Requirement >> Return, word for word, the lines of the records from the one containing "The height and width of the screenshot is (815, 1175)." through the one containing "region-east-gold is located", including both of those lines.

BEGIN Exercise inputs

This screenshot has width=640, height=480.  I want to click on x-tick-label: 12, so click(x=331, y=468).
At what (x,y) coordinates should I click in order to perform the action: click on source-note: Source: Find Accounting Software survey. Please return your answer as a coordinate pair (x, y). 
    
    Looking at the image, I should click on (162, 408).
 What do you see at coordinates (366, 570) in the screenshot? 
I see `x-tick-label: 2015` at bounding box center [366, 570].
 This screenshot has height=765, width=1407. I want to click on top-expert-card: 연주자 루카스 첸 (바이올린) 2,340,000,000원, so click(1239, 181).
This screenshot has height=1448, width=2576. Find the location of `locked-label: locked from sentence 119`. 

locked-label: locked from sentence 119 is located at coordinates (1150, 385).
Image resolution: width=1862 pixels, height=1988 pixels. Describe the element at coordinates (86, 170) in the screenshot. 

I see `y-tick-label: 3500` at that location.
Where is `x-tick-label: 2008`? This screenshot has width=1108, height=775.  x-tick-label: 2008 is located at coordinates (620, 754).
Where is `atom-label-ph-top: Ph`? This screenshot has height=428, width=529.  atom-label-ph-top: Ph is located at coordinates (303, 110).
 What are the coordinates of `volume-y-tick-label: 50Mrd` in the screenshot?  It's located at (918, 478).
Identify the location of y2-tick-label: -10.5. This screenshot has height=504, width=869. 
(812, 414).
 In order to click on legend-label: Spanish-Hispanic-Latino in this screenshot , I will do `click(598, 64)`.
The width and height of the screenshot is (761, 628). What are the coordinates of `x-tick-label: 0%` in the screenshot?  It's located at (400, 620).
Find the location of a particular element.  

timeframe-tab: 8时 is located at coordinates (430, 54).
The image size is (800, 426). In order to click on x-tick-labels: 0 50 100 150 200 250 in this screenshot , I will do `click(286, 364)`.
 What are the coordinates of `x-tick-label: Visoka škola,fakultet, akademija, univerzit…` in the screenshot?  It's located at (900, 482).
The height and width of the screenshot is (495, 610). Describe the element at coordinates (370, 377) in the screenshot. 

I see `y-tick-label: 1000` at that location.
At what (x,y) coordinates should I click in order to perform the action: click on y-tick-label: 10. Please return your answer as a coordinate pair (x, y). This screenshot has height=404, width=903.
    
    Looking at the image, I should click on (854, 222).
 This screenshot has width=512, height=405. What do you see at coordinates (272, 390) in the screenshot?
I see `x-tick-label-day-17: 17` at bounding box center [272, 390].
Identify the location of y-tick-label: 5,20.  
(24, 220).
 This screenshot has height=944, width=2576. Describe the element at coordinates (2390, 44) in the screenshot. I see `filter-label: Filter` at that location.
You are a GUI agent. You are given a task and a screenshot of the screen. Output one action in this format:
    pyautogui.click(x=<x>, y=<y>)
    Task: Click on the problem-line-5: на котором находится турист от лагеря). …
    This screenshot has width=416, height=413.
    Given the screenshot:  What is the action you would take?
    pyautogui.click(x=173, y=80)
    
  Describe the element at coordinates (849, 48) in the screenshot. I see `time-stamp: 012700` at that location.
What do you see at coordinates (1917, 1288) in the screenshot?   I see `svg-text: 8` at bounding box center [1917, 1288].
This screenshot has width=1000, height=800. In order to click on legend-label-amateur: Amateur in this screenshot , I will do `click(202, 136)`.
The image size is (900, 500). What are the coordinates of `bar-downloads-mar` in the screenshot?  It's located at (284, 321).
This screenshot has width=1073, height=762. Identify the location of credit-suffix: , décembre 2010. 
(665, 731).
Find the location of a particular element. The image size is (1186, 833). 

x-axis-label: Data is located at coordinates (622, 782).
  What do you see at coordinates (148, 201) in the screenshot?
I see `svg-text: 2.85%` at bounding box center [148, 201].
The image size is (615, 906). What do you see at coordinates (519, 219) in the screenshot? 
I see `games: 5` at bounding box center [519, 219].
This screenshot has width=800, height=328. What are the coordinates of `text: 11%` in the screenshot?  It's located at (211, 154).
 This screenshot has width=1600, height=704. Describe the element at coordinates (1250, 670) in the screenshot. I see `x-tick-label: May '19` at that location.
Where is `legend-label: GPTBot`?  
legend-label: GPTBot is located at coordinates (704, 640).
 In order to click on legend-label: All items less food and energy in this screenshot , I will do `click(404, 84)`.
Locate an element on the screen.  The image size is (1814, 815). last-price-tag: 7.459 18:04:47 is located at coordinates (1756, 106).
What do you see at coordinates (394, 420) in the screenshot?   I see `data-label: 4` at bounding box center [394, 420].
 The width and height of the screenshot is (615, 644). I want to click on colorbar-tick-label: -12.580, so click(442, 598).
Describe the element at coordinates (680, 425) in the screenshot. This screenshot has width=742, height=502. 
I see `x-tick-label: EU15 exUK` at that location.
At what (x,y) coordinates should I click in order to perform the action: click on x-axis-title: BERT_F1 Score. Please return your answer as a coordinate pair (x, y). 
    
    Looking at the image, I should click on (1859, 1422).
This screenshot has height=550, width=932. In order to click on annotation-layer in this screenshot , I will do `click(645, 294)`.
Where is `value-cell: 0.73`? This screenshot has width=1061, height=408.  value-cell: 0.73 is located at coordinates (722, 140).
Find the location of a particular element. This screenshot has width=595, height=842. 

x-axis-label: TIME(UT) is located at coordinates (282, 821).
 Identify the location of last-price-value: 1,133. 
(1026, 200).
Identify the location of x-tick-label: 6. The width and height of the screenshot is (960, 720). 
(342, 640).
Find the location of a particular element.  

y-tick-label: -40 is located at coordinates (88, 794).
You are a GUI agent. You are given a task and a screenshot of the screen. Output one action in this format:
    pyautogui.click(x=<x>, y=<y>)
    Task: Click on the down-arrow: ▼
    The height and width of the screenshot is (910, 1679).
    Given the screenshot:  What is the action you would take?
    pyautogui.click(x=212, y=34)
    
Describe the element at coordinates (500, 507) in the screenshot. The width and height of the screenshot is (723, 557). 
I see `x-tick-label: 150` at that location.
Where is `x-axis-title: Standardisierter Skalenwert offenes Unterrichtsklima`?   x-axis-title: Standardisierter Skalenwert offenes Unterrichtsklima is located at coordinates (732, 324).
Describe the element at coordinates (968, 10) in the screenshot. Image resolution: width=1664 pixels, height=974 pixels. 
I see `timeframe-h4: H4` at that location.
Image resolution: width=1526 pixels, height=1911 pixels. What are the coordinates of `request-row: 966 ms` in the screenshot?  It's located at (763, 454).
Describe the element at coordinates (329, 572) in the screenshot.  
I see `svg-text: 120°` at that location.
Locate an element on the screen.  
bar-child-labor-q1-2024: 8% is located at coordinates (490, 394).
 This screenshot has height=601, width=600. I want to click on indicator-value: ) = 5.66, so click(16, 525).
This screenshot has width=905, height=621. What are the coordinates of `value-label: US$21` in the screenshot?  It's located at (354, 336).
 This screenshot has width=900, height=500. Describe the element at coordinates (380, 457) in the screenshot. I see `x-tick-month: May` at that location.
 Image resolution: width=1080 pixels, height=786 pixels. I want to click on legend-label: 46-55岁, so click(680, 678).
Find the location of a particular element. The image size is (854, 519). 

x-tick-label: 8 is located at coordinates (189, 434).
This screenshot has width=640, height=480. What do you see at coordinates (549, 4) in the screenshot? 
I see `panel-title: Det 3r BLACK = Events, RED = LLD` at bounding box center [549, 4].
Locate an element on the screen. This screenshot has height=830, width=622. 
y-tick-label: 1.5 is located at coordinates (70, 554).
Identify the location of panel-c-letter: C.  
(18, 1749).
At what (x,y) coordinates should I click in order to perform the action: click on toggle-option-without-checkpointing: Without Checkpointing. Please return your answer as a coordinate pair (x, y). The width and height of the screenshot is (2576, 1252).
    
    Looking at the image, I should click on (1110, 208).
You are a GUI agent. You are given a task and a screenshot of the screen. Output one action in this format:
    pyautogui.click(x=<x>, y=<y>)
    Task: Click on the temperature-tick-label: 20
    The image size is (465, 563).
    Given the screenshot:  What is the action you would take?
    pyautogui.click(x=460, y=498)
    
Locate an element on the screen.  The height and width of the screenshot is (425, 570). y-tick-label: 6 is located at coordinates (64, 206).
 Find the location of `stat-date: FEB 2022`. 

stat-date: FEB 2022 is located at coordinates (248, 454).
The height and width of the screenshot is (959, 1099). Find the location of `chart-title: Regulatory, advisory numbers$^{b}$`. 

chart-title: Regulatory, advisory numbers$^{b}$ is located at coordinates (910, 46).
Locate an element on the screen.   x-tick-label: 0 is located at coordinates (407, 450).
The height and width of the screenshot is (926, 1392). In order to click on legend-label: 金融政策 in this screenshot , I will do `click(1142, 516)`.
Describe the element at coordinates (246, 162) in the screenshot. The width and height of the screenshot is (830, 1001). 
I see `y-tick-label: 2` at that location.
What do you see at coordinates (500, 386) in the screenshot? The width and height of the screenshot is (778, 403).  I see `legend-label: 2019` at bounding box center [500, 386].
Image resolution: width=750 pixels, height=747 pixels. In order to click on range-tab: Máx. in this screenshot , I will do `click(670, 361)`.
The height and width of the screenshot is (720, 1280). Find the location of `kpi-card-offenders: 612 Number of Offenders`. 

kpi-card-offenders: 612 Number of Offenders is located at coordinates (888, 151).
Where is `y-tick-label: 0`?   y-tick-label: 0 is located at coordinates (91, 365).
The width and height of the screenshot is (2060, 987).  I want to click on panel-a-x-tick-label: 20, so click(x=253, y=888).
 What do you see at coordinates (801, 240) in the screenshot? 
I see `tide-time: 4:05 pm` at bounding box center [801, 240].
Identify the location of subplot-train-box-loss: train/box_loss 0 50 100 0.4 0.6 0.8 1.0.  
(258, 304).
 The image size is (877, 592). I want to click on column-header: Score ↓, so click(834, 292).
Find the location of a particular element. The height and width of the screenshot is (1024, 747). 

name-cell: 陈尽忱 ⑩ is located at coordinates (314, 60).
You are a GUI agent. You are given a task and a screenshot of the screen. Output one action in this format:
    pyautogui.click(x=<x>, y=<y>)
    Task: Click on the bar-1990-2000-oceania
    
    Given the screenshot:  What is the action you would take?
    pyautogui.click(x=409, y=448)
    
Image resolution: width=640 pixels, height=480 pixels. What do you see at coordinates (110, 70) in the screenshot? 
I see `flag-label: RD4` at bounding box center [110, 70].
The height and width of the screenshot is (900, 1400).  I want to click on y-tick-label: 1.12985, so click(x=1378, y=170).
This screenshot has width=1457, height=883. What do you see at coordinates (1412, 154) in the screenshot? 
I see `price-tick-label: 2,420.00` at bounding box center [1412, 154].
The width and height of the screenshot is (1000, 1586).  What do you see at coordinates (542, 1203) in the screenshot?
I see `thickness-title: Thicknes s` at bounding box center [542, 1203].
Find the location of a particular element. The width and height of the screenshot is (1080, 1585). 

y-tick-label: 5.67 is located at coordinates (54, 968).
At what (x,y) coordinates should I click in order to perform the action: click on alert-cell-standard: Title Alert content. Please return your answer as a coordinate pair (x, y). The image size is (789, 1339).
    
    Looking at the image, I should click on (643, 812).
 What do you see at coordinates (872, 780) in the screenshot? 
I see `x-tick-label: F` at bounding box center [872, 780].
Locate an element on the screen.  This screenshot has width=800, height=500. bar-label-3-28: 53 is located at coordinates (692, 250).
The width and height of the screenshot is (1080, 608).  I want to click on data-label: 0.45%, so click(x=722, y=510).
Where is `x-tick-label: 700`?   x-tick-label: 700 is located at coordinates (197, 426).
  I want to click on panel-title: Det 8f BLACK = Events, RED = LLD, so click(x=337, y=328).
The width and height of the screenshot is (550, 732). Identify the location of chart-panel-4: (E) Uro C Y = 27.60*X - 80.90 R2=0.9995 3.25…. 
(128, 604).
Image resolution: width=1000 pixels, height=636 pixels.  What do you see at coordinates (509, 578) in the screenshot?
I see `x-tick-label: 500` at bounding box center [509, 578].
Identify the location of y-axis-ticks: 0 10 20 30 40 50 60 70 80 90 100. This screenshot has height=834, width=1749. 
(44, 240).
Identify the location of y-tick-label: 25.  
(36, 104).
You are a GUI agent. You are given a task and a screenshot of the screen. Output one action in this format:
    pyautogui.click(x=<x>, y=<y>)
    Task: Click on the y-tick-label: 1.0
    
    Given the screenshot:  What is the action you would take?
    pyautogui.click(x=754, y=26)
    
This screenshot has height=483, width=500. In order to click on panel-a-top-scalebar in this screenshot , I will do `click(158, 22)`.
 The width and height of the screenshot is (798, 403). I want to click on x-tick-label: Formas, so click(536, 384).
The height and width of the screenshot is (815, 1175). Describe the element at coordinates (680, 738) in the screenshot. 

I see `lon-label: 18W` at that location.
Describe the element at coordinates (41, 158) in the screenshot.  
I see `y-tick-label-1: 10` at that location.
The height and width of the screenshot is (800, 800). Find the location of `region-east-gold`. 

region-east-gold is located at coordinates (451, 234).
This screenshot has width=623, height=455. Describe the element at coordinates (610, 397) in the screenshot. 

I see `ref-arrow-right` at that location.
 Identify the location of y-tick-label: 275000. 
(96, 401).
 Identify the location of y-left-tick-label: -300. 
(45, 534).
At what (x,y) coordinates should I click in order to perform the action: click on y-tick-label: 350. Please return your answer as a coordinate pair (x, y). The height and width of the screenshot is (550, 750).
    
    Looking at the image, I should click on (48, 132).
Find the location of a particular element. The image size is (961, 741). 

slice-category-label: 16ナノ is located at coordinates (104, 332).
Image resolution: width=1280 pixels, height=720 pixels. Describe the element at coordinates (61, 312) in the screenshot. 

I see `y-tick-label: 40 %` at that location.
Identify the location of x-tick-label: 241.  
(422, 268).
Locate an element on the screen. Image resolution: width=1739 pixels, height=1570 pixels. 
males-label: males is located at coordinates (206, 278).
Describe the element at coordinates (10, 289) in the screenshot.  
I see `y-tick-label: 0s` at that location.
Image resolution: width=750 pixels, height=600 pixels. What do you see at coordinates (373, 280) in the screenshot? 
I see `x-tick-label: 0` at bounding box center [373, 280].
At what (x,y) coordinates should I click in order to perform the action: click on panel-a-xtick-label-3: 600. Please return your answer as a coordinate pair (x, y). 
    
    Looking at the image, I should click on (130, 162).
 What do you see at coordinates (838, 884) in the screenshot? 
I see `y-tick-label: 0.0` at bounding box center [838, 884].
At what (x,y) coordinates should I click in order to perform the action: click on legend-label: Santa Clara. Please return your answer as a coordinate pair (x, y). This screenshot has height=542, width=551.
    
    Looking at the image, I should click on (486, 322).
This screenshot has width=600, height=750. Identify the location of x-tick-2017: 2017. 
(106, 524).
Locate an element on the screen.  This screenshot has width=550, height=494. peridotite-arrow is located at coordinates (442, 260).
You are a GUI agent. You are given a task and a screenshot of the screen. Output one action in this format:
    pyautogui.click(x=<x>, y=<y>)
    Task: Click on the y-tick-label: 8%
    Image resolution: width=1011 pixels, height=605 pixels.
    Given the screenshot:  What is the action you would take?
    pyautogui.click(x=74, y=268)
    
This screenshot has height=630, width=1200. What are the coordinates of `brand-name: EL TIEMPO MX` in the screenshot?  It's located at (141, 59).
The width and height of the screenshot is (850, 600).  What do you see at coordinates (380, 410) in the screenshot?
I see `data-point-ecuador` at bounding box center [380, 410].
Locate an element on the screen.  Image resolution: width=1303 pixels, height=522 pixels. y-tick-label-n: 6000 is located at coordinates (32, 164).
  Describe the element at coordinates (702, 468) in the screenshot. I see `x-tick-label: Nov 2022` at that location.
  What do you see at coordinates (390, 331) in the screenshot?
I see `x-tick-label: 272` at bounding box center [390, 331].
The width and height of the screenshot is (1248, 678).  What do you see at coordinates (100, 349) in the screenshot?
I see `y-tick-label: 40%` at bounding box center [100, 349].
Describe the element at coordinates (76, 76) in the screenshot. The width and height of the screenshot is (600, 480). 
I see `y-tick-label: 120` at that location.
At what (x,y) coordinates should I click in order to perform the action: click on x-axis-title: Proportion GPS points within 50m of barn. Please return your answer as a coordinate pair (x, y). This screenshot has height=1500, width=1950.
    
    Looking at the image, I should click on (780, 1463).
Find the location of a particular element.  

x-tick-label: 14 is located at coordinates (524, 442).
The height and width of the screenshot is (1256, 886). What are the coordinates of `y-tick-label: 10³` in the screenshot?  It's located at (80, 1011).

END Exercise inputs

Your solution >>
The height and width of the screenshot is (815, 1175). Describe the element at coordinates (680, 738) in the screenshot. 

I see `lon-label: 18W` at that location.
Describe the element at coordinates (41, 158) in the screenshot.  
I see `y-tick-label-1: 10` at that location.
The height and width of the screenshot is (800, 800). Find the location of `region-east-gold`. 

region-east-gold is located at coordinates (451, 234).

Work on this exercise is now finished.